QUESTIONS ON THE MATERIAL
[a] In the passage on Latin Christendom, how did the West still think of itself in 1400?
[b] Translate this sentence from the passage on Latin Christendom into Spanish: "But Latin Christendom still knew itself to be one."

*** Opening of TEXT FOR ANALYSIS ***

From the point of view of diplomacy the chief difference was that the West, in 1400, still thought of itself as one society. Christendom was torn by the gravest internal conflicts, by religious schism, doctrinal dispute, and the endemic warfare of class against class, people against people, faction against faction, king against king. But Latin Christendom still knew itself to be one.

This sense of unity compels recognition on even the most cursory study, yet it eludes precise and satisfactory statement. Modern attempts to define it are likely to seem pedantic and remote from actuality, like modern attempts at gothic architecture–at once alien to our daily world and unconvincing to specialists. This is the less surprising since throughout the period when Latin Christendom was a living reality, saints and philosophers, poets and propagandists were constantly seeking to capture in universal terms the essential quality of its unity, without ever winning the unqualified agreement of even a majority of their contemporaries.

*** Close of TEXT FOR ANALYSIS ***
*** Opening of EXCERPTED RECORDS ***

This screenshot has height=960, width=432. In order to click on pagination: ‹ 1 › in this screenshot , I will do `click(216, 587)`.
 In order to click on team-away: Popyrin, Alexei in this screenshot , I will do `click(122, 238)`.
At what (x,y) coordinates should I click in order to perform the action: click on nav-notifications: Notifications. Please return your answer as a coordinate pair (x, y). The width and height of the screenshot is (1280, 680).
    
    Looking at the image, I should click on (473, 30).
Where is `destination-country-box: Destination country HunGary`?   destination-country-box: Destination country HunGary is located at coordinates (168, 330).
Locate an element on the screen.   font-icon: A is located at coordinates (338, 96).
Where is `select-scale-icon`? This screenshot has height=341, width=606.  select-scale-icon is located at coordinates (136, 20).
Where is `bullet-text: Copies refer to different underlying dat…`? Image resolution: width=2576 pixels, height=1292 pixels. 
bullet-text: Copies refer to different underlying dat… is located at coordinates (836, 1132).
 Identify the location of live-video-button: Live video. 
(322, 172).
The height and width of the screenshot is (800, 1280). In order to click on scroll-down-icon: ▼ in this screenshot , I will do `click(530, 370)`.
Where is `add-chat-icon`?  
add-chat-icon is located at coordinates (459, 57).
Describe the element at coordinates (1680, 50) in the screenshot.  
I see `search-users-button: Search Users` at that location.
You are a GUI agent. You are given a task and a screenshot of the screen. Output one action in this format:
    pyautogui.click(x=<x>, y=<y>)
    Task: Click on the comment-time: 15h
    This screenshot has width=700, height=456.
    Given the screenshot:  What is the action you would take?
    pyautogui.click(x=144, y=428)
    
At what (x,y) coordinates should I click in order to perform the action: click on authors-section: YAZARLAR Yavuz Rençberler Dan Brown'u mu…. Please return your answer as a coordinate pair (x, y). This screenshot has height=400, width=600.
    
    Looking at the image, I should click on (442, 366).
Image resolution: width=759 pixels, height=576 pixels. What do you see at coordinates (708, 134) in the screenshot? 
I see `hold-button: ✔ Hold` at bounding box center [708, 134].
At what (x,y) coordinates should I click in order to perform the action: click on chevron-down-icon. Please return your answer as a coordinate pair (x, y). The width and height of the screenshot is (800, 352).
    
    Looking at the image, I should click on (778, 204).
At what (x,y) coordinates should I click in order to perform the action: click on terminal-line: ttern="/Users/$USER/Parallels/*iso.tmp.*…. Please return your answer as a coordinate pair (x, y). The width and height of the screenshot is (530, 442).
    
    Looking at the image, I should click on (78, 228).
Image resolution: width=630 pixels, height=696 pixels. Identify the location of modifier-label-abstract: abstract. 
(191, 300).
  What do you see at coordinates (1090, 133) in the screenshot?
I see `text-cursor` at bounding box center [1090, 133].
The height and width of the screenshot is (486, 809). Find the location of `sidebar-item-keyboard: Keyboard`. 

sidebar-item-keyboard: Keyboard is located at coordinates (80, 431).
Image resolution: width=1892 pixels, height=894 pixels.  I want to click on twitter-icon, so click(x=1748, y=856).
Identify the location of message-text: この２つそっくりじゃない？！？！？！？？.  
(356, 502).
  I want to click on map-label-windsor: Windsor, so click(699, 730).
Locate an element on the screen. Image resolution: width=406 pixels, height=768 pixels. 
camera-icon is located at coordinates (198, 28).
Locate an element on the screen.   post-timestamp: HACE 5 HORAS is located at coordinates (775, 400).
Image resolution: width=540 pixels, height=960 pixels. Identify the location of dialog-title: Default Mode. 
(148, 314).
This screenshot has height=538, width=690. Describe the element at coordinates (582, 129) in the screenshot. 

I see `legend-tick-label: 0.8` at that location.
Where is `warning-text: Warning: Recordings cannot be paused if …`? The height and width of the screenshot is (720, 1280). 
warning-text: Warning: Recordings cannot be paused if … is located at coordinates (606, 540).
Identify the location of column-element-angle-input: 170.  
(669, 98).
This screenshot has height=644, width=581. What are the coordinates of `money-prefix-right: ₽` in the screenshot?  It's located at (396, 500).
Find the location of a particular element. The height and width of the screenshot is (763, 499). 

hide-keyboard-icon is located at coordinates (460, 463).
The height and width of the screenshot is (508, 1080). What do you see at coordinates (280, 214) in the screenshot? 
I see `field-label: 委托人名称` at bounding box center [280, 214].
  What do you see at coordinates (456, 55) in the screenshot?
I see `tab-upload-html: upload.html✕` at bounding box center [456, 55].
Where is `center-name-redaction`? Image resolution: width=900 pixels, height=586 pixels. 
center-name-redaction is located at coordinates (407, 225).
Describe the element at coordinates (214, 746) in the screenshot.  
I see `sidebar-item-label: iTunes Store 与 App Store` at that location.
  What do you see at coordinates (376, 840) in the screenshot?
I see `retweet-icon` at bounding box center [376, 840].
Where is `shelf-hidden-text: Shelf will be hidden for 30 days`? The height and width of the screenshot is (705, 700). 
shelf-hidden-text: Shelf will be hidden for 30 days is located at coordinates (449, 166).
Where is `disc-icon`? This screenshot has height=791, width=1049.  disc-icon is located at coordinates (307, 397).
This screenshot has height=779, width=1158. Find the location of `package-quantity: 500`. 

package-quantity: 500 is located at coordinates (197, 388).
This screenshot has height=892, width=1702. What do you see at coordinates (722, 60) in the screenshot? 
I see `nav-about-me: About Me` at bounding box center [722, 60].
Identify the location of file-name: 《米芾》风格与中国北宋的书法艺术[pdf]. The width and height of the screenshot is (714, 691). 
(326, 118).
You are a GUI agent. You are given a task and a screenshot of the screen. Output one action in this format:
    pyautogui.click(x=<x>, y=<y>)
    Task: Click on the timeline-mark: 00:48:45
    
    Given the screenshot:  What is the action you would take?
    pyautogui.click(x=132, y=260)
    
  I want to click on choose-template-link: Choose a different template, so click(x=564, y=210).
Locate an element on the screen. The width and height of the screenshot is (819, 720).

*** Close of EXCERPTED RECORDS ***

ANSWERS TO THE PROBLEMS
[a] As one society.

[b] Pero la cristiandad latina aún se sabía una.